Author(s): M. Sarkar, Puja Bag, B. Kumar and Pooja A.Chawla*
Department of Pharmaceutical Analysis, ISF College of Pharmacy, Moga, Punjab 142001, India

Correspondence Address:
Pooja A.Chawla, Department of Pharmaceutical Analysis, ISF College of Pharmacy, Moga, Punjab 142001, India, E-mail:

Today people are focused on their health, as good health is a key to the happiness of our life. Medicine takes a big responsibility to take care of our health. Various supplements are available to meet the nutritional requirement. One such supplement is a combination of piperine and coenzyme Q10. The medicines have to be analyzed properly before introducing them to the market. As no analytical method is available for simultaneous estimation of the combination, hence an attempt was made to develop a validated method for the estimation of piperine and coenzyme Q10 simultaneously in bulk and its dosage form.

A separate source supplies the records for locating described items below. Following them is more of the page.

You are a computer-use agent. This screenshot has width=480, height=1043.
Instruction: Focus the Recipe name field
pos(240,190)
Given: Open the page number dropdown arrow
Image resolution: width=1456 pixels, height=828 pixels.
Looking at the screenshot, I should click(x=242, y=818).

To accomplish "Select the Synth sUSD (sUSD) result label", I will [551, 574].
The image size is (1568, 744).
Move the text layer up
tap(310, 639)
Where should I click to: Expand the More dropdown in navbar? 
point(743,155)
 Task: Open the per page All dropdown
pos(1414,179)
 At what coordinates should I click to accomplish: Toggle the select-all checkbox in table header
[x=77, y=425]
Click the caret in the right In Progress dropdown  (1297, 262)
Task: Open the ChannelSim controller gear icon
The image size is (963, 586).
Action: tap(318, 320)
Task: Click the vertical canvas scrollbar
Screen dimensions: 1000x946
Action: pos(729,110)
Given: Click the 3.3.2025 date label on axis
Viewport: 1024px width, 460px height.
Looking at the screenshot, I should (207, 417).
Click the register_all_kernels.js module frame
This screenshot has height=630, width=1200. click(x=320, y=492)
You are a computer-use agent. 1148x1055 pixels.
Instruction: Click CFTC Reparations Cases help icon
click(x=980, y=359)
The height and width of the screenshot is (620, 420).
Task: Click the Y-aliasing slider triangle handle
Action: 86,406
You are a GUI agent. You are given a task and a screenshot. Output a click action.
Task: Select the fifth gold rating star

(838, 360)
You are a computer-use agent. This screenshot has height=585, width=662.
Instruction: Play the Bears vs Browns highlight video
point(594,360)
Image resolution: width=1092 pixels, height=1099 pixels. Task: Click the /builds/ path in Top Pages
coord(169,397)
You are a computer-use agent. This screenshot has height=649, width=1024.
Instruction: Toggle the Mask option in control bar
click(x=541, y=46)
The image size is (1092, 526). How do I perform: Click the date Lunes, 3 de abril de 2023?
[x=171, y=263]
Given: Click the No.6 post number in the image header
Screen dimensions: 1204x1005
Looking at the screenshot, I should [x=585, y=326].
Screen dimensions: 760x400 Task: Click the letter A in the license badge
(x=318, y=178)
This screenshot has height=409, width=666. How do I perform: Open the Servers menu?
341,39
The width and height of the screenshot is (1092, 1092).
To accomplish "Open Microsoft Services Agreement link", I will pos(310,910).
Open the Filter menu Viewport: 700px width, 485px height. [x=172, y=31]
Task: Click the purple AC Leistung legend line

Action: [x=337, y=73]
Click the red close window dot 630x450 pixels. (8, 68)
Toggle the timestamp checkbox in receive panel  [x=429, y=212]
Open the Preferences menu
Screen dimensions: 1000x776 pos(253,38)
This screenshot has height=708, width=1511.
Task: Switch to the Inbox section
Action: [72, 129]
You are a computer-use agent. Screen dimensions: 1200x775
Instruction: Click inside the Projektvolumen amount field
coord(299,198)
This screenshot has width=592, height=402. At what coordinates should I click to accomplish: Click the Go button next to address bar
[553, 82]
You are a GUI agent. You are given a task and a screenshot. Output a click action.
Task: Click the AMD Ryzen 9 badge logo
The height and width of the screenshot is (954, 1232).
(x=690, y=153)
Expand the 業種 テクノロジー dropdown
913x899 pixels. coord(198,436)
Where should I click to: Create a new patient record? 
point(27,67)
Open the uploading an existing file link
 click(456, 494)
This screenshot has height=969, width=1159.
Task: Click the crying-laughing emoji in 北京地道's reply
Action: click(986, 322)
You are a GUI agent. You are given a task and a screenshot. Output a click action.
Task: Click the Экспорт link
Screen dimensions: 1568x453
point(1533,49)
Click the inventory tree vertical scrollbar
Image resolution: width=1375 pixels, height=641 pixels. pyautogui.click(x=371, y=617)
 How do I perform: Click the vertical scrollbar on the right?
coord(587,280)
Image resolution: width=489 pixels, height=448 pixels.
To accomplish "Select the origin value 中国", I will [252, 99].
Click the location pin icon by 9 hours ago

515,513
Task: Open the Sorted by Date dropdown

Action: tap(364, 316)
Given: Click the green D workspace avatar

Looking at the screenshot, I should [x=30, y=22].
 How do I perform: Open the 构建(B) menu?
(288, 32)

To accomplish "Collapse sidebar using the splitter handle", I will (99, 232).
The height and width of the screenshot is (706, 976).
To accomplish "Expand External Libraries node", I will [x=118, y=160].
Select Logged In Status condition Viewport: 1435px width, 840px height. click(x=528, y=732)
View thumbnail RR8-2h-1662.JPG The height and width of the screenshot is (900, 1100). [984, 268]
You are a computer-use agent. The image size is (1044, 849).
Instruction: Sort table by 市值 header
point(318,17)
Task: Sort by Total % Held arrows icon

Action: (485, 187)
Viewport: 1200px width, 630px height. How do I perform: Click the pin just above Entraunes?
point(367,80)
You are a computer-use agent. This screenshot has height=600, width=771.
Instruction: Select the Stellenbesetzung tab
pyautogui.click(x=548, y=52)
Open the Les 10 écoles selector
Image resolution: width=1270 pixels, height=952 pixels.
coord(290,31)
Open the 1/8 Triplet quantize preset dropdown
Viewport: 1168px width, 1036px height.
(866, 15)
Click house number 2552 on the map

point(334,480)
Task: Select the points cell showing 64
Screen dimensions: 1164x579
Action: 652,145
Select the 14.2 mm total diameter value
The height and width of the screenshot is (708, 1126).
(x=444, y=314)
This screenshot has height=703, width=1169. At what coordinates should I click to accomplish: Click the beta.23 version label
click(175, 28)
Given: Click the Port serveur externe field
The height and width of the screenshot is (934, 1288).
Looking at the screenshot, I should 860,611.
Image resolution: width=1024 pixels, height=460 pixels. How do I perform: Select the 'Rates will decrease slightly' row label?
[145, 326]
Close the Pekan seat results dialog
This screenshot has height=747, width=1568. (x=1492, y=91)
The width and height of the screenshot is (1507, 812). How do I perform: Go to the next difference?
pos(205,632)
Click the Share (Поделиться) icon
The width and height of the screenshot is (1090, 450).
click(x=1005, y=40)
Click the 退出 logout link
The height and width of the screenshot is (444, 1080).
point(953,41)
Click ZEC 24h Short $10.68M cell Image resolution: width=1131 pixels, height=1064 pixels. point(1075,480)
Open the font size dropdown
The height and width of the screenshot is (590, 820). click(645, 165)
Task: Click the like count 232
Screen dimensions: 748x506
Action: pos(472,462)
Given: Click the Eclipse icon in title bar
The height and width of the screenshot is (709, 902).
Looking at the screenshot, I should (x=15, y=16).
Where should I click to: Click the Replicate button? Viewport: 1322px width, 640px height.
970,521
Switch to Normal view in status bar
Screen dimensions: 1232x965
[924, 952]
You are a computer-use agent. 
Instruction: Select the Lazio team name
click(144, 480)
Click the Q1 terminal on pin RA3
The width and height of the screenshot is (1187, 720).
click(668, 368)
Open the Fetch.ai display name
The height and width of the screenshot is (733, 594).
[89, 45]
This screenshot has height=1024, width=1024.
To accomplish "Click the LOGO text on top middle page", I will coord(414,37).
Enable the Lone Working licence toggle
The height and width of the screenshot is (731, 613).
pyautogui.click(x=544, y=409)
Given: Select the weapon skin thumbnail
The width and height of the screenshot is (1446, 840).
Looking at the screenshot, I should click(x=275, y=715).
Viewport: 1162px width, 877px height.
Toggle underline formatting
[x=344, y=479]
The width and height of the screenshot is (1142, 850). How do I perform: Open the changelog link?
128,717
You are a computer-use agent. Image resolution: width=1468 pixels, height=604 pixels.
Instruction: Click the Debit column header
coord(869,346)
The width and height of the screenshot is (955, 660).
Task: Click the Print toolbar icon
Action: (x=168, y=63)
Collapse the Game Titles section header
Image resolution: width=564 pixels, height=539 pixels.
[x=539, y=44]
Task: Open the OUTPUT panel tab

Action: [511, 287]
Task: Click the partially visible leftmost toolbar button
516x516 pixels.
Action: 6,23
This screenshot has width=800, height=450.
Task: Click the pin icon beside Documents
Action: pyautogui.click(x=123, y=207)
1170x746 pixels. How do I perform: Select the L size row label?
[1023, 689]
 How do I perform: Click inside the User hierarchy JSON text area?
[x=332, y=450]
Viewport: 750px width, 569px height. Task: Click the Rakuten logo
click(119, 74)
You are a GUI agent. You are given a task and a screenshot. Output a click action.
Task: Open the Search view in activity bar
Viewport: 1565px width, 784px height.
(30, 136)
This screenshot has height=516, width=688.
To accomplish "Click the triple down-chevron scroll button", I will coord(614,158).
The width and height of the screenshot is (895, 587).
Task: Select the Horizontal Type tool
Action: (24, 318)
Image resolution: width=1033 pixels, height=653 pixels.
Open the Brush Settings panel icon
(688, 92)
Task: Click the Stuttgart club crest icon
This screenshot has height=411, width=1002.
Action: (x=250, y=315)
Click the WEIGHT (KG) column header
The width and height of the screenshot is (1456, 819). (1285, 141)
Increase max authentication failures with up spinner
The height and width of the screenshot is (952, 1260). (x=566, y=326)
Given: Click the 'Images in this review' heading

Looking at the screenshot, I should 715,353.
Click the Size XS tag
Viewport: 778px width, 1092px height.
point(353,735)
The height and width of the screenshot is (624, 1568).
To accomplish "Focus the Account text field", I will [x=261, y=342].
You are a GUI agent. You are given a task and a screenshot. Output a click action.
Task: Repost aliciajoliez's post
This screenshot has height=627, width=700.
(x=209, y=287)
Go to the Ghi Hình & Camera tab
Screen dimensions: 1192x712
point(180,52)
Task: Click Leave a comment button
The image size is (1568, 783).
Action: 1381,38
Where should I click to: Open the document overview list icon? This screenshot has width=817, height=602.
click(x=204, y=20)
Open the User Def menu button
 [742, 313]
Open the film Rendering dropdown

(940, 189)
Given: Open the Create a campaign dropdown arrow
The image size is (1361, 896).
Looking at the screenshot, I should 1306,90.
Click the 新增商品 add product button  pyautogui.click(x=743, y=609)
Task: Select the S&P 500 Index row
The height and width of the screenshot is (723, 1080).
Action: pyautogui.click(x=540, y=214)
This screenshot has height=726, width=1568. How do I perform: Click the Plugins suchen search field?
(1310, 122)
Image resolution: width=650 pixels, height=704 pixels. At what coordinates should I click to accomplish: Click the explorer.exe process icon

A simple, precise, accurate and validated reversed phase high performance liquid chromatography technique was developed for the estimation of piperine and coenzyme Q10 in bulk and its tablet formulation. In this developed method, Waters X Bridge C18 column (250 mm×4.6 mm, 5 μm) was used as a stationary phase and acetonitrile, tetrahydrofuran and water was used in 65:32:3 (v/v) ratio as mobile phase with 1 ml/min flow rate. This isocratic separation was accomplished using Waters 2707 Autosampler high performance liquid chromatography system, Waters 515 solvent delivery system, with photodiode array detector detection at 275 nm. Chromatographic data was processed by Empower 2 software. The retention times of coenzyme Q10 and piperine were 4.56 and 8.19 min respectively. The linearity ranges have lied between 4-6 μg/ml, 240-360 μg/ml for piperine and coenzyme Q10 respectively with 0.997 as correlation coefficient for both.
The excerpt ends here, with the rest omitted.